§ **Page extract**:
** Start **

The opinion of the court was delivered by: BIUNNO
This suit, originally filed in Superior Court of New Jersey, Law Division, Union County, Docket L-20598-82, was removed to this court by petition for removal filed here January 17, 1983 at 12:15 P.M., along with notice of removal and bond. Fifteen minutes later the defendants' attorney filed a notice of motion to remand under 28 USC § 1447(c), or to dismiss the petition under 28 USC § 1446.
After reviewing the papers the court heard argument from both sides and after deliberation entered an order for remand under 28 USC § 1447(c), with jurisdiction retained only for the purpose of articulating reasons. This was done because a Superior Court hearing was scheduled for the next day at 2 PM and so the remand had to be ordered without delay.
The practice of entering an order as soon as a matter is decided, and filing an opinion later is well established in situations where time is important. See, for example, Mesarosh v. U.S., where an order was entered October 10, 1956 (352 U.S. 862, 77 S. Ct. 8, 1 L Ed 2d 72), and an opinion was rendered November 5, 1956 (352 U.S. 1, 1 L. Ed. 2d 1, 77 S. Ct. 1); also Aaron v. Cooper, in which an order was entered on August 28, 1958 in Special Term (358 U.S. 27, 3 L Ed 2d 1, 78 S. Ct. 1397), rulings on motions for briefs and other matters were made September 11, 1958 (358 U.S. 29, 3 L. Ed 2d 3, 78 S. Ct. 1398), a disposition on the merits was made per curiam on September 12, 1958 (358 U.S. 5, 78 S. Ct. 1399, 3 L Ed 2d 3), and a full opinion by the Chief Justice was delivered September 29, 1958 (358 U.S. 1, 3 L. Ed. 2d 5, 78 S. Ct. 1401).
The N.J. Commissioner of Education had entered an order to rectify what he found to be a gross racial imbalance in the free public elementary schools of the Township of Hillside, N.J. That order had been appealed to the N.J. State Board of Education, which affirmed.
The Hillside Board then sought judicial review by prerogative writ (certiorari), see N.J. Const. Art. 6, sec. 5, par. 4. From the time of the first rules of September 15, 1948, prerogative writ review of the final decision or action of any State Administrative Agency was in the Superior Court, Appellate Division, initiated by "notice of appeal", although that step took the matter into a court from the Executive Branch for the first time. See Rule 3:81-8 (1948). That practice remains the same, N.J. Court Rule R. 2:2-3(a)(2) (1983).

** End **

§ **Given information**:

** Start **

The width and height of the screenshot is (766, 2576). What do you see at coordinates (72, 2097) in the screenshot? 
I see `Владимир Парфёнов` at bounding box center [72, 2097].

** End **

§ **Tasks for this exercise**:
**1)** In the court opinion, at what time on January 17, 1983 was the petition for removal filed?
**2)** Write out the passage of the court opinion that begins at the words "The opinion of" and stops after "ordered without delay.".
The lines are not needed for this work.

§ **Outputs in order**:
**1)** 12:15 P.M.

**2)**
The opinion of the court was delivered by: BIUNNO
This suit, originally filed in Superior Court of New Jersey, Law Division, Union County, Docket L-20598-82, was removed to this court by petition for removal filed here January 17, 1983 at 12:15 P.M., along with notice of removal and bond. Fifteen minutes later the defendants' attorney filed a notice of motion to remand under 28 USC § 1447(c), or to dismiss the petition under 28 USC § 1446.
After reviewing the papers the court heard argument from both sides and after deliberation entered an order for remand under 28 USC § 1447(c), with jurisdiction retained only for the purpose of articulating reasons. This was done because a Superior Court hearing was scheduled for the next day at 2 PM and so the remand had to be ordered without delay.